O MIP-Soja vem sendo aperfeiçoado desde a década de 1970 por diversas instituições e obteve grande sucesso na redução do uso abusivo de defensivos. No início da década de 1980, por exemplo, foi possível reduzir o número médio de aplicações por safra para o controle de pragas de mais de cinco para menos de duas no Estado do Paraná.

Porém, em anos recentes, houve uma redução substancial na adoção do MIP-Soja. Em consequência, o número de aplicações voltou a atingir uma média de quatro a seis aplicações por safra. Associado a este aumento do número de aplicações, Roggia diz que tem ocorrido surtos de diversas espécies de pragas secundárias, que até recentemente não apresentavam importância econômica como: a lagarta-falsa-medideira (Chrysodeixis includens), lagartas das vagens (Spodoptera spp.), ácaros e Helicoverpa. Também se elevou a resistência de pragas a inseticidas, como é o caso dos percevejos.

“Para obter resultados mais efetivos, é fundamental tanto o manejo das culturas que antecedem a soja quanto as que a sucedem, considerando também o seu entorno”, diz.

Caravana Embrapa faz treinamento em MIP

A primeira fase da Caravana Embrapa, iniciada em 2013, percorreu 18 estados e regiões produtoras, mobilizando mais de seis mil técnicos de extensão rural, cooperativas, associações de produtores. Nessa primeira fase, a abordagem estava diretamente relacionada com a presença da lagarta Helicoverpa armigera e o desequilíbrio provocado nos mais diversos sistemas de produção do País.

A segunda fase da Caravana Embrapa foi lançada em dezembro de 2014, em Passo Fundo (RS).

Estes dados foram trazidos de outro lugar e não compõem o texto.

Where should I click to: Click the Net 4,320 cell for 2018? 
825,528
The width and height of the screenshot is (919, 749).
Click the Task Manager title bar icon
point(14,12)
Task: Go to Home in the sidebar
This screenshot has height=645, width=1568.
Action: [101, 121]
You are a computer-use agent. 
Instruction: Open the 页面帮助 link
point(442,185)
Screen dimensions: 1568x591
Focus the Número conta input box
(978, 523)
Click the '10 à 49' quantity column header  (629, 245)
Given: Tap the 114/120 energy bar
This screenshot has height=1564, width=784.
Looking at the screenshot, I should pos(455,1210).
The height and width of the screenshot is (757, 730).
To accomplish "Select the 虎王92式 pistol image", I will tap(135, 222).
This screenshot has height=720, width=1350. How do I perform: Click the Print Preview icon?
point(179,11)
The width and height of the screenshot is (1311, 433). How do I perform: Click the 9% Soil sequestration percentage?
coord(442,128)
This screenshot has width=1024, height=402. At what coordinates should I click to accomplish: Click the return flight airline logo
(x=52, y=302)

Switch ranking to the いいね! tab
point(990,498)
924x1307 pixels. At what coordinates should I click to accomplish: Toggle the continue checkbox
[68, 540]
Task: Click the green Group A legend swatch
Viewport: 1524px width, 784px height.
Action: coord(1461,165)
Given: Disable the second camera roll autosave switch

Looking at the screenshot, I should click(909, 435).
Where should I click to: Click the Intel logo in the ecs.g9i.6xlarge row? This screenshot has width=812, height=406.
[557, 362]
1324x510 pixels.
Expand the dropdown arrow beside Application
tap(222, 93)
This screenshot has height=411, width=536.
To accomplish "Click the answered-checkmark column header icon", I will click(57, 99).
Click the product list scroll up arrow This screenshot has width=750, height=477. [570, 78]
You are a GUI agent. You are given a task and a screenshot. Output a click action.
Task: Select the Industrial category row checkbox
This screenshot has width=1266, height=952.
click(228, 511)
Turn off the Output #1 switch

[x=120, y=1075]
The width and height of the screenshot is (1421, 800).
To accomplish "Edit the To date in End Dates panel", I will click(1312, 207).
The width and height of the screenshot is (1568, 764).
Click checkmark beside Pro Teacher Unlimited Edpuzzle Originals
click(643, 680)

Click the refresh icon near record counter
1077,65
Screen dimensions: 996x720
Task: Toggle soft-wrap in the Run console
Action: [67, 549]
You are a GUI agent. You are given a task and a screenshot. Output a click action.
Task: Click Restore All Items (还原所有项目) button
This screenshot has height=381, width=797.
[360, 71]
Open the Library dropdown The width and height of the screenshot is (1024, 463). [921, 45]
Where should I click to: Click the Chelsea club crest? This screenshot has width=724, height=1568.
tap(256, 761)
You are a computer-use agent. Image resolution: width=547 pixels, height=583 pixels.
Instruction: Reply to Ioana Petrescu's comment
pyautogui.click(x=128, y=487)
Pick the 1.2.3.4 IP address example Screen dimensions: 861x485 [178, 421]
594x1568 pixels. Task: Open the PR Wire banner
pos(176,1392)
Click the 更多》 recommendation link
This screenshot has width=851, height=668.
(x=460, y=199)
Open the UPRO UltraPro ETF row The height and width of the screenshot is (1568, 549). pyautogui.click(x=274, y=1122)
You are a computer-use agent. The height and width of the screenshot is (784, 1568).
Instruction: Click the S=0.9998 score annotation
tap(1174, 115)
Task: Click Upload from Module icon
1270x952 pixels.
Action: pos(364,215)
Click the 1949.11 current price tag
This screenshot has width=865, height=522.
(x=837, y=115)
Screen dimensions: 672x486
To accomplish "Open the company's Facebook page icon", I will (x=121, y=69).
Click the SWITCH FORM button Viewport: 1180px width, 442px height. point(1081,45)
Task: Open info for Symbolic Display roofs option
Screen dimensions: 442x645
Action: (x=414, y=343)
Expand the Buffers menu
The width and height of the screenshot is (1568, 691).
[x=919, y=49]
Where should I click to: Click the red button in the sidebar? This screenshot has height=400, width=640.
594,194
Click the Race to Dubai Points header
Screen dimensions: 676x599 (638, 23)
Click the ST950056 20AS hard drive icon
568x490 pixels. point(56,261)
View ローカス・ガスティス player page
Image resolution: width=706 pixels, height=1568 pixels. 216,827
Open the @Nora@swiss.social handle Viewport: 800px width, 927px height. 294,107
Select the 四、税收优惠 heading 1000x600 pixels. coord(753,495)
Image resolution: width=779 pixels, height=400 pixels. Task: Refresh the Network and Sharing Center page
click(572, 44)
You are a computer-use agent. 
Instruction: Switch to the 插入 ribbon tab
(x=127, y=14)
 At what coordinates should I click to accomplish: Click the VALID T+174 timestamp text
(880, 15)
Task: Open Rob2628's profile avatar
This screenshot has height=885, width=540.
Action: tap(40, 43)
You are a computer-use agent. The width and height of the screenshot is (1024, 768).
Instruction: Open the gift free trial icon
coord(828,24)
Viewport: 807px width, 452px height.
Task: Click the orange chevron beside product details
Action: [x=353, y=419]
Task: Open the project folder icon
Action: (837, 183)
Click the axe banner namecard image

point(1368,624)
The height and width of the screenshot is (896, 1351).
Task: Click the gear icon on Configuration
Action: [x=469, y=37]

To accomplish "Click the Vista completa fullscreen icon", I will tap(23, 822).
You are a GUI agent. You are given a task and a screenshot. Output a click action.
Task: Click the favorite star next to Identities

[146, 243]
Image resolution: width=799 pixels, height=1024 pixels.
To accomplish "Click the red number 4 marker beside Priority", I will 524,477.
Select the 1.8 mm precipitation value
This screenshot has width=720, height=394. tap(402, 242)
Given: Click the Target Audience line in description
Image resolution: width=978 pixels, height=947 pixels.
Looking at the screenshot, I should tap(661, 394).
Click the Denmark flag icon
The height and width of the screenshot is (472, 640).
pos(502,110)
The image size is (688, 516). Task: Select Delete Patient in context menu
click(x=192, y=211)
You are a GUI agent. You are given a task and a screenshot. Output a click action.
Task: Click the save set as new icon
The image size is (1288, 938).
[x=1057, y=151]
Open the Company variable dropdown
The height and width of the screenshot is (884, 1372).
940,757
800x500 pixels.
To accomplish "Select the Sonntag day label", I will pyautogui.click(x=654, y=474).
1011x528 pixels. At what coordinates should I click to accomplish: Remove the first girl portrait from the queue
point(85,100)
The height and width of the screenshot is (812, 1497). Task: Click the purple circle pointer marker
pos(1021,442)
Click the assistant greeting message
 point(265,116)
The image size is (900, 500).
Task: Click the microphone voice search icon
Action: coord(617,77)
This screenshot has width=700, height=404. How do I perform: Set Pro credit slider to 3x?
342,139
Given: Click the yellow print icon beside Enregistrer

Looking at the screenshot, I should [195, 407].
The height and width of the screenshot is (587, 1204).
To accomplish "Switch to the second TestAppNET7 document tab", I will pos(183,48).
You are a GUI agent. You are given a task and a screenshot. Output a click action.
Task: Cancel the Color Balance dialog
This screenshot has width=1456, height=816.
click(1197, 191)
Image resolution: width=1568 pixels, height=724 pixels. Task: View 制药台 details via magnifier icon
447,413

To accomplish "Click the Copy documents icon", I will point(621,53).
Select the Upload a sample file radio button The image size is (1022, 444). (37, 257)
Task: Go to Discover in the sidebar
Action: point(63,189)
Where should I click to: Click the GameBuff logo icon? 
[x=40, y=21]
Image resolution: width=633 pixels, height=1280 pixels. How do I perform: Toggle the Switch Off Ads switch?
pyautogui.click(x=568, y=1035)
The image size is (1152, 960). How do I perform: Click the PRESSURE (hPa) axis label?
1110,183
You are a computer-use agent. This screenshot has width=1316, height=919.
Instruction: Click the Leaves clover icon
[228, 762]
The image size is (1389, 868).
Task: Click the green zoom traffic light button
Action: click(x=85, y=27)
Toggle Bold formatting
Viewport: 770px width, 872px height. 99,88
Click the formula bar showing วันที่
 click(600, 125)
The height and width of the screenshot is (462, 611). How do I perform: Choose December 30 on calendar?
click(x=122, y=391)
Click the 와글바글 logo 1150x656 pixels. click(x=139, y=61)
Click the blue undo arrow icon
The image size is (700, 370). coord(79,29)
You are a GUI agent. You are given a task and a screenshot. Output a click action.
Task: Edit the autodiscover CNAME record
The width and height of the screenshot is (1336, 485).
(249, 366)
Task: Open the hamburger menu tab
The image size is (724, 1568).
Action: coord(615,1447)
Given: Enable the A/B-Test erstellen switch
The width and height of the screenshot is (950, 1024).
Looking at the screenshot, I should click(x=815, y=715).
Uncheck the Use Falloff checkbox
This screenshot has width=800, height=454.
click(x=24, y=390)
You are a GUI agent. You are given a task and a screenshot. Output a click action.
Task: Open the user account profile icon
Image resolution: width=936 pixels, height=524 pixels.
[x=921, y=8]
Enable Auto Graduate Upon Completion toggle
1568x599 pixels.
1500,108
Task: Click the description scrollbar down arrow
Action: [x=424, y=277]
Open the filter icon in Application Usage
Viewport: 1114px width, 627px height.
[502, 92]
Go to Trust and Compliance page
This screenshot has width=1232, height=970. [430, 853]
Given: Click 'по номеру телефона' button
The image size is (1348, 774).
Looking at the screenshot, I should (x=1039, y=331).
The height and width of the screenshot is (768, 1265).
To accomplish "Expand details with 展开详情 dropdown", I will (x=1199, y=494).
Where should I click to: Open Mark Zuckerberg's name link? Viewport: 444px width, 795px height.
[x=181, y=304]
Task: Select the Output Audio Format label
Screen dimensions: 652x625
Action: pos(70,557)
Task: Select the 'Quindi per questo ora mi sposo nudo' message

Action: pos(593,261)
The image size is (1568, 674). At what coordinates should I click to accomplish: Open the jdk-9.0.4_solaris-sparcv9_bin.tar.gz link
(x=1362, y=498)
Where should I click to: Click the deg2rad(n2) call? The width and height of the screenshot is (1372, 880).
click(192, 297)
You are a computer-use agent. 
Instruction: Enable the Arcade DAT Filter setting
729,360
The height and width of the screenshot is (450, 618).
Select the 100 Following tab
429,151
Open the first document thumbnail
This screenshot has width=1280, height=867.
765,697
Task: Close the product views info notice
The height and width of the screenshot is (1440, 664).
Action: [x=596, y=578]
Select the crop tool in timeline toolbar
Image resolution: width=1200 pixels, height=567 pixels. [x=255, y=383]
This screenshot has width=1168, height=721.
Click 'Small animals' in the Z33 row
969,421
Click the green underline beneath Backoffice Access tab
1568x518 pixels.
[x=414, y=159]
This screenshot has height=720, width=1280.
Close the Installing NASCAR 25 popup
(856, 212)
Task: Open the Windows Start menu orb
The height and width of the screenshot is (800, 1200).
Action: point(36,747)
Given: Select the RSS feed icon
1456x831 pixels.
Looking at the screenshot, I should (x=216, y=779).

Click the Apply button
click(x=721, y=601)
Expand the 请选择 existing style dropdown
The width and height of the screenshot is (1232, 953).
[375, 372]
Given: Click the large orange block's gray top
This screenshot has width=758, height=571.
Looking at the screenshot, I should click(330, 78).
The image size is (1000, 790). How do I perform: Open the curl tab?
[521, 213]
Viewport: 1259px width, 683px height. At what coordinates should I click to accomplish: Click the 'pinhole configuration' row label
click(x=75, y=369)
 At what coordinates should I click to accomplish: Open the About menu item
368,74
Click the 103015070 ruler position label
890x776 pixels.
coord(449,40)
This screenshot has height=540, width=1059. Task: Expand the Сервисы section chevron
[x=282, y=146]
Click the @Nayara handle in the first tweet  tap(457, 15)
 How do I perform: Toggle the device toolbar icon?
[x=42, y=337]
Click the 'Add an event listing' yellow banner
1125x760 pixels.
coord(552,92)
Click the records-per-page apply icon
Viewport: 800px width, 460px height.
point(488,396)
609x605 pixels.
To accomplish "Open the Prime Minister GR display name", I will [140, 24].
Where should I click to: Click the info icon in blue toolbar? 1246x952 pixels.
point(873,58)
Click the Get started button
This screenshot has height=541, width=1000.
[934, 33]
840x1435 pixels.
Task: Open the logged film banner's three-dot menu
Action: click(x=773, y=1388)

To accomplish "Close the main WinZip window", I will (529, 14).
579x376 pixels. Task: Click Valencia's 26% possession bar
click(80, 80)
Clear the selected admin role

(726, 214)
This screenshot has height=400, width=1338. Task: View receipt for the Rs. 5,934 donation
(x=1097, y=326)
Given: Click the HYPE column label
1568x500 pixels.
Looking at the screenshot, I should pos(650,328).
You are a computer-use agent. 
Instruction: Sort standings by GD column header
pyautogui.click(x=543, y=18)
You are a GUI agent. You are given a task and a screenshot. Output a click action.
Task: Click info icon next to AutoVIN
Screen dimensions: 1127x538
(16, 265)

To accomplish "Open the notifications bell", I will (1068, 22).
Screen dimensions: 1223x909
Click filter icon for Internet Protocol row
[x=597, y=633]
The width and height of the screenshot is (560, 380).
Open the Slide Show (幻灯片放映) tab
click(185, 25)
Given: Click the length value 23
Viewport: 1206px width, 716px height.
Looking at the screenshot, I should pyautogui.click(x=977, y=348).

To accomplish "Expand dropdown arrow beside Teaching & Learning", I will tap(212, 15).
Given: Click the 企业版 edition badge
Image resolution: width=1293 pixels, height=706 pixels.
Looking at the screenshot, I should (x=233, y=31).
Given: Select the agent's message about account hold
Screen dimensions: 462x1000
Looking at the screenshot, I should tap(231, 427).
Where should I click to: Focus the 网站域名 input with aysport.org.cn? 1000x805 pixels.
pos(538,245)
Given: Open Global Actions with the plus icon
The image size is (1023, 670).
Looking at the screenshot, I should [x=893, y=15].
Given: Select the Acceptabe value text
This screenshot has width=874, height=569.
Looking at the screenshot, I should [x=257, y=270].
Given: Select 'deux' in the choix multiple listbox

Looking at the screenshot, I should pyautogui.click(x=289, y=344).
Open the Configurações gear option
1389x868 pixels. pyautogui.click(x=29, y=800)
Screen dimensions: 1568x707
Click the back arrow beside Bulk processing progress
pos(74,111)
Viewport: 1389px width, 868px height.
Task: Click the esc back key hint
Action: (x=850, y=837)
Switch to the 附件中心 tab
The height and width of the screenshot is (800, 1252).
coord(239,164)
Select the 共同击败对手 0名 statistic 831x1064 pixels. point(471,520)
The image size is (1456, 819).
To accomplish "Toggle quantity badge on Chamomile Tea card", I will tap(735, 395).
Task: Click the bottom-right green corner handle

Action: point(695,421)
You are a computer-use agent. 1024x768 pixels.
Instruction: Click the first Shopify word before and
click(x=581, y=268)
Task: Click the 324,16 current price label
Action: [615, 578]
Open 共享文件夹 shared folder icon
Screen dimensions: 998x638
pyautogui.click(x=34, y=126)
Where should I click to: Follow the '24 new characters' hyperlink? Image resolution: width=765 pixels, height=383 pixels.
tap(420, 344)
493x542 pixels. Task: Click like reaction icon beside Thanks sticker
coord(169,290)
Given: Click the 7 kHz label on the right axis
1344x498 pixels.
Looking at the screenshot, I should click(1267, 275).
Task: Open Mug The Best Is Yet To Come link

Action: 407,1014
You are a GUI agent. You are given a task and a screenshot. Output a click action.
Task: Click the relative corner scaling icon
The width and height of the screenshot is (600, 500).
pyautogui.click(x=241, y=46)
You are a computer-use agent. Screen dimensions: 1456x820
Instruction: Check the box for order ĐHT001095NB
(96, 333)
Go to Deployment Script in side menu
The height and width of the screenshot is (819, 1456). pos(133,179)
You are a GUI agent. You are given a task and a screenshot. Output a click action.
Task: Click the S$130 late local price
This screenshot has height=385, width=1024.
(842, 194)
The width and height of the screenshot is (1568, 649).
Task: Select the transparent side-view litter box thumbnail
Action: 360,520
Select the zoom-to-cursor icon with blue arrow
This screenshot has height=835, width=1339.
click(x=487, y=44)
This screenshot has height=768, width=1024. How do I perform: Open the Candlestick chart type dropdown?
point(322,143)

Em 2015, o primeiro treinamento reuniu aproximadamente 150 profissionais da assistência técnica do Paraná. O objetivo da Caravana é percorrer nove polos de produção de grãos e fibras do País, para monitorar de perto o impacto das pragas no resultado da safra 2014-2015.

Os nove polos escolhidos para participar da segunda fase da Caravana Embrapa são: Amapá, Roraima e centro-norte do Pará; Tocantins e o sul do Pará; sudoeste da Bahia; Alagoas e Sergipe; Mato Grosso; Mato Grosso do Sul; Minas Gerais; São Paulo e Paraná; e Rio Grande do Sul e Santa Catarina.

A estratégia passa pela capacitação de representantes da assistência técnica e extensão rural em dois focos: a identificação correta de pragas e de inimigos naturais, técnicas de monitoramento e níveis de controle. “O objetivo da Caravana é dar segurança aos técnicos e produtores na tomada de decisão sobre quais táticas de controle eles deverão utilizar para reduzir a população de insetos-praga abaixo do nível de dano econômico”, afirma Sergio Abud, um dos coordenadores da ação da Embrapa. “Com a utilização do MIP é possível restabelecer o equilíbrio agroecológico e dar maior sustentabilidade para o agronegócio”.